- Education: University of California, Riverside
- Scientific career
- Fields: Isotope biogeochemistry, soil science
- Institutions: University of California, Berkeley
- Thesis: A chronosequential evaluation of the effects of reclamation on a saline-sodic soil (1984)
- Doctoral advisor: Lanny Lund
- Website: ourenvironment.berkeley.edu/people/ronald-amundson

= Ronald G. Amundson =

American environmental scientist

Ronald Amundson is an American environmental scientist who is currently a professor at University of California, Berkeley.
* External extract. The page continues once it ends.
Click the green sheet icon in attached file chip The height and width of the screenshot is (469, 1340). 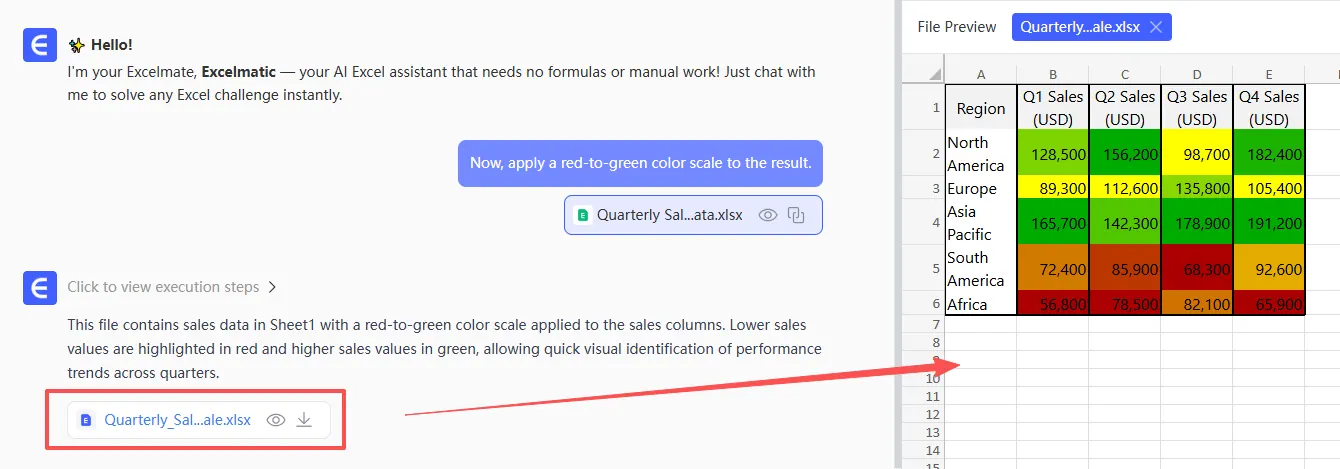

==Early life and education==
Amundson received his PhD from the University of California, Riverside in 1984. For this work, he had analyzed the carbon and oxygen stable isotopic ratios of calcium carbonate within the soils in the San Joaquin Valley.

==Research==
His interests are isotope biogeochemistry, environment history & ethics, ecosystems, pedology and soils. His highest cited paper is "Rapid exchange between soil carbon and atmospheric carbon dioxide driven by temperature change" at 759 times, according to Google Scholar.

== Awards and honors ==
- 2019 – Elected Fellow of the American Geophysical Union

==Selected publications==
- Amundson, Ronald (2003). "Global patterns of the isotopic composition of soil and plant nitrogen"
- Amundson, R. (2001). "The carbon budget in soils"
- Davidson, E. A. (2000). "Biogeochemistry: soil warming and organic carbon content"
- Amundson, R. (1998). "The isotopic composition of soil and soil-respired CO2"
- Arens, N. C. (2000). "Can C3 plants faithfully record the carbon isotopic composition of atmospheric carbon dioxide?"